3D Interacting Hand Pose Estimation via Hand De-occlusion and Removal
The paper introduces an innovative approach to estimating 3D interacting hand poses from a single RGB image using a framework termed Hand De-occlusion and Removal (HDR). This problem is of significant importance for numerous applications, including human-computer interaction and augmented reality. The complexity arises chiefly from (1) occlusion during hand interactions and (2) ambiguities due to the similar appearance of left and right hands. Previous methods have predominantly approached the issue by directly predicting the 3D poses of both hands in tandem, which typically leads to challenges in handling occlusions and ambiguities.
HDR Framework
The authors propose decomposing the hand pose estimation task, estimating each hand separately, thus leveraging recent advancements in single-hand pose estimation. The HDR framework comprises three crucial components: Hand Amodal Segmentation Module (HASM), Hand De-occlusion and Removal Module (HDRM), and Single Hand Pose Estimator (SHPE).
- HASM generates both amodal and visible segmentation masks for each hand. These masks are critical for understanding occluded parts and distracting elements, essential for the subsequent de-occlusion and removal processes.
- HDRM focuses on mitigating occlusion and confusion caused by similar appearances through de-occlusion and removal processes. The module reconstructs occluded hand parts and removes the distracting hand to simplify the input to the hand pose estimator.

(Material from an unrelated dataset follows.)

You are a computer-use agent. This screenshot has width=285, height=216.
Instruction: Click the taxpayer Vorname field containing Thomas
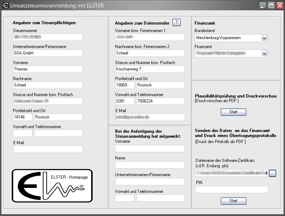pyautogui.click(x=48, y=69)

- SHPE is an existing single-hand pose estimator, which benefits from the simplified input, overcoming issues related to occlusion and ambiguity.
Quantitative evaluations demonstrate that the HDR framework significantly outperforms existing state-of-the-art methods. Specifically, it reduces the mean per-joint position error (MPJPE) considerably, showing marked improvements over traditional two-hand methods on the InterHand2.6M dataset, especially in challenging scenarios involving heavy interaction.
Creation and Utilization of Amodal InterHand Dataset (AIH)
This paper also introduces the Amodal InterHand Dataset (AIH), which is seminal in training the proposed modules. AIH is synthetically generated and comprises two sub-datasets: AIH_Syn and AIH_Render.
- AIH_Syn employs copy-and-paste techniques to generate realistic-looking hand interactions, preserving the biomechanical structure, albeit sometimes leading to unnatural hand positions.
- AIH_Render offers greater fidelity in physical interactions by rendering hand meshes, though it's prone to appearance gaps due to synthetic textures.
The combination of these datasets ensures comprehensive coverage of hand poses and interactions, facilitating robust model training.
Implications and Future Directions
The HDR framework and AIH dataset collectively push the boundaries of hand pose estimation amidst interaction and occlusion. The success of this approach hinges on effectively applying de-occlusion and removal cues, showcasing a novel use of amodal perception for practical purposes in 3D vision tasks. Future work could explore further improvements in image recovery quality and integrating more advanced modules as the building blocks for HDR, setting the stage for broader applications and advancements in AI interactions involving complex human gestures. This research is poised to influence future developments in AI, obstacle avoidance in robotics, and immersive AR/VR experiences. The ongoing challenge is to refine these models for better generalization across diverse environments, enhancing their applicability and robustness in unconstrained real-world scenarios.